Wednesday, November 26, 2014

WHERE MULTICULTURALISM ENDS

 
In the 1800’s, British governors in India faced a difficult decision about a social convention that they found abhorrent. It seems that there was a practice in India, in vogue for centuries, in which a widow would willingly throw herself upon the funeral pyre of her recently deceased husband so that the two would die together. The practice, known as Sati, was relatively widespread, with statistics in the early 1800’s recording some 500-600 culturally approved suicides per year. The British decided to outlaw it. It took decades to make it a crime throughout the Indian provinces but so they did.  I can only imagine how such a practice evolved in the first place. It sounds like one part romanticism, one part grief, one part misogyny, and seven parts “this is how we take care of a widow whose sole financial support is now gone.” Whatever it was, the British approach was culture be damned—Sati is barbaric and we’re going to do our best to eliminate it from a world in serious need of modernization.

Over the past several decades, multiculturalism as an idea or social philosophy has grown in popularity. The idea that western European white culture should somehow take precedence over every other culture, or that no other culture is worth preserving or even studying, is no longer taken seriously. There has been an explosion of academic departments on campuses both in North America and Europe that have welcomed the study and promotion of cultures vastly different from the western European one familiar to us all. This expansion of the university’s fields of study has brought a color and diversity, a richness to new generations of thinkers that should make for greater tolerance, if not appreciation, for the vast diversity of cultural expressions that make up society.

But as the world grows smaller, the value placed on multiculturalism will be challenged. The almost total and embrace of multiculturalism should bring us to the uncomfortable and politically incorrect question of whether there is a limit to our tolerance of what the other culture offers. That we must simply accept what the other culture defines as normal or good should be regarded as unreasonable and anti-intellectual. Intelligence, in part, is being able to critique an idea, comparing it with what we know to be true or good and then coming up with some compelling argument as to whether it’s appropriate to either pomote the idea or reject it. That would be the opposite of multi-culturalism, or at least place a definitive limitation upon it.

Social media has played a dramatic role in shrinking the earth for us and today, vastly different cultures from around the world are bumping into each other in rude and shocking ways. Cultures in which religion and politics occupy separate domains rub up against cultures where the two are hopelessly entangled. Cultures that allow for homosexual unions are bumping into cultures where there is no homosexuality (remember Iranian president Mahmoud Ahmadinejad telling his Columbia University audience that “In Iran we don’t have homosexuals like in your country.” The auditorium erupted in laughter). Cultures that allow women to be visible, if not seductively exposed, are staring wide-eyed at cultures that kill daughters for suspected infidelity. Cultures that allow for security and safety of its citizens are starkly contrasted with cultures where violence is a common tool in controlling political enemies. As long as we didn’t have to face these cultures, we could idealistically claim that the world is a tapestry of different ideas and innocuous conceptions of what it means to be human. But now that social media has thrown us all into the same chat room, we may just end up like the British in the 1800’s expressing horror over what we see, and seeking ways to stop it.

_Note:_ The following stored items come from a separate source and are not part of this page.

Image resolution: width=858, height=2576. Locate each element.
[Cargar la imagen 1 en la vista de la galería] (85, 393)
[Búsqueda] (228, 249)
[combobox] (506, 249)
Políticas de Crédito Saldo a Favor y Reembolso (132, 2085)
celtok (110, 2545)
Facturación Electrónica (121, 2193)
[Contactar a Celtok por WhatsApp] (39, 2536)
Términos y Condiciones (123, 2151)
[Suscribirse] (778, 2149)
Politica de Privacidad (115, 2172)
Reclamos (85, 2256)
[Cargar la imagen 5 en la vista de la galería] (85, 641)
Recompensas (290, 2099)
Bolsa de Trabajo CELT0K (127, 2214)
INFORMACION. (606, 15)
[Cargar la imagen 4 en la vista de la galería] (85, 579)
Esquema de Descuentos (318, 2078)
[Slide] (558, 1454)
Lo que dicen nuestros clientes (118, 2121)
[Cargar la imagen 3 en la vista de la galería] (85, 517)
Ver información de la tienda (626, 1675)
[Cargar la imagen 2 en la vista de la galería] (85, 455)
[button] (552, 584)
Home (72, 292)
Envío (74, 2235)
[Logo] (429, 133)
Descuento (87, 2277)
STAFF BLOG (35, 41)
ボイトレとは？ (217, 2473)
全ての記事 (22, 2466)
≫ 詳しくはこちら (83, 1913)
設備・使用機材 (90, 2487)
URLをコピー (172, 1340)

The Islamic world has given us suicide bombers, young men and women who hope to advance their cause by turning themselves into living bombs and thus killing as many innocent by-standers as possible. And though we should hold no regard for them, our greater sense of outrage should be directed against the elderly cowards, whether religious or secular leaders, who have so encouraged young people to sacrifice their lives in this ineffective and counterproductive tactic. These young people have been promised riches in the world to come as if they were a guarantee from the local department store. It’s outrageous.

Reading through the Hamas Charter of 1988, I came across Article eight which stipulates the slogan of Hamas. The slogan is: “Allah is its goal, the Prophet its model, the Qur’an its Constitution, Jihad its path and death for the case of Allah its most sublime belief.” Death for the case of Allah its most sublime belief? The passage almost immediately gave rise to a memory of the movie Patton, when the great and utterly driven American general of World War II addressed his troops in his flagrantly vulgar style: “Now I want you to remember that no bastard ever won a war dying for his country. He won it by making the other poor bastard die for his country.” Patton, no saint by any stretch of the imagination, was not one to promote death. No leader of any moral stature would. But the culture of life and the culture of death have finally met face to face; surely they will never be able to live side by side.

Multiculturalism is useful, but only as a basis for creating an openness to explore each other’s cultures. But having explored and having witnessed what the other culture offers is not to say we must accept it. To the contrary, we may just find something worthy of damnation. And should we find it impossible in our hearts, should we lack the courage to actually damn what is damnable, then we become complicit in the burning of widows, the objectives of the suicide bombers, and all other behaviors that should be considered an affront to both God and humanity. Unless we are willing sacrifice our own culture, we must conclude that there are limits to multiculturalism. May we all be blessed to recognize the superiority of the Culture of Life and do our best to make the other universally illegal.